Nonostante ciò, c’è anche chi sospetta che Radev non abbia avuto alcuna intenzione politica, ma che abbia agito per interesse personale. Borisov stesso ha commentato la sfiducia del Presidente come una mossa per distogliere l’attenzione dal recente scandalo che lo ha interessato insieme alla moglie Desislava Radeva in cui, come emerso delle intercettazioni telefoniche, sembrerebbe che Radev abbia favorito la consorte nell’ottenimento di cariche pubbliche. Sia GERB che i partiti della coalizione di governo hanno annunciato che non inizieranno alcuna azione per rimuovere Radev dalla sua posizione e che non cercano una guerra tra istituzioni.
Radev invoca il cambiamento, con un occhio alle piazze
L’appello del Presidente è stato subito usato come pretesto dal partito nazionalista extraparlamentare Rinascita (in bulgaro “Văzrazhdane”) per scendere in piazza davanti all’Assemblea nazionale bulgara chiedendo non solo le dimissioni del gabinetto di Borisov, ma anche un referendum sull’entrata della Bulgaria nell’eurozona.
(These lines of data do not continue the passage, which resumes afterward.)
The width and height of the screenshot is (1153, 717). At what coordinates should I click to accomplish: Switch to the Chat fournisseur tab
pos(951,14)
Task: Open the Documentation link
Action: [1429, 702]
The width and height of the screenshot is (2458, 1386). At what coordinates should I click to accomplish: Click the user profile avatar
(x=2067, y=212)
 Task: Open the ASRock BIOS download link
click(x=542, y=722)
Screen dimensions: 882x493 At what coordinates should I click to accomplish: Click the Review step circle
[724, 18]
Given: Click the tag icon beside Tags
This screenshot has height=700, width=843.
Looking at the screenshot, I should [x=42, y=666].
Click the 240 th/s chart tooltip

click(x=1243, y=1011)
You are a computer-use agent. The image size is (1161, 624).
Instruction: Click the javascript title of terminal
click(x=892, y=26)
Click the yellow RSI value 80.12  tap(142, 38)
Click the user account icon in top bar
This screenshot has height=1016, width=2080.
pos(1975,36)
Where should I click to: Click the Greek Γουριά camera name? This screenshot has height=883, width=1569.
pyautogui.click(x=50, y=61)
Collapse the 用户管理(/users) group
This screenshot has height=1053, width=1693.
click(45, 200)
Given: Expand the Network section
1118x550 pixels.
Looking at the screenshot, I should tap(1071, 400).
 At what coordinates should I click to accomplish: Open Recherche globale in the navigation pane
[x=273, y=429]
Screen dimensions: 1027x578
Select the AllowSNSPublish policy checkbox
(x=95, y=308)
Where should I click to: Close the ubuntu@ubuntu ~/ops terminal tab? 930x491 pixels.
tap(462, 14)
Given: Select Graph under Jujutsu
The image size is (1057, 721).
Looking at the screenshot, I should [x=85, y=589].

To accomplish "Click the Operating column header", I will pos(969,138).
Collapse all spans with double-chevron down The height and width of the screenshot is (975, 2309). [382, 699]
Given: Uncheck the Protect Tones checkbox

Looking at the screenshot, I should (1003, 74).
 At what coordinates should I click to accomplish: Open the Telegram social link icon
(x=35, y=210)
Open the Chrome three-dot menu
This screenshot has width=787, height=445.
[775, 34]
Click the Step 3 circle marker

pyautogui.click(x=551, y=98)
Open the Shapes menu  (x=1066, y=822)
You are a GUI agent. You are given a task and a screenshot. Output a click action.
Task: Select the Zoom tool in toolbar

Data la risposta sottotono di GERB, che ha evitato di accendere un dibattito politico sulla tenuta del governo, Radev rischia seriamente di non ottenere ciò che voleva quando si è rivolto alla nazione. L’unica speranza sarebbe una maggiore mobilitazione delle masse, così da replicare la situazione che portò alle dimissioni del primo governo Borisov nel 2013. Tuttavia, i cittadini bulgari sembrano aver perso speranza nell’efficacia delle proteste. Inoltre, una mobilitazione di massa in questo momento rischierebbe di essere guidata da partiti nazionalisti e sovranisti che mirano alla caduta di Borisov e che quindi si presentano come una valida alternativa all’europeismo e atlanticismo del premier. Nonostante attualmente Borisov stia governando con tre partiti nazionalisti, anche l’opposizione sta utilizzando sempre di più un linguaggio populista per ottenere dei buoni risultati elettorali. Così sta facendo BSP, che sta allontanando i suoi valori da quelli del Partito socialista europeo come dimostrato dall’opposizione al Global Compact sui rifugiati e alla Convenzione di Istanbul sulla lotta alla violenza sulle donne. Per questo motivo non sorprende che Ninova si opponga tanto ferocemente a Borisov, abbracciando l’idea delle manifestazioni in piazza lanciata da Rinascita e quindi dichiarando che le forze che cercano un cambiamento devono unirsi. In questo contesto, l’appello alla nazione di Radev rischia di essere una bomba a orologeria per la politica bulgara che rischia di far esplodere l’euroscetticismo e il nazionalismo nel paese.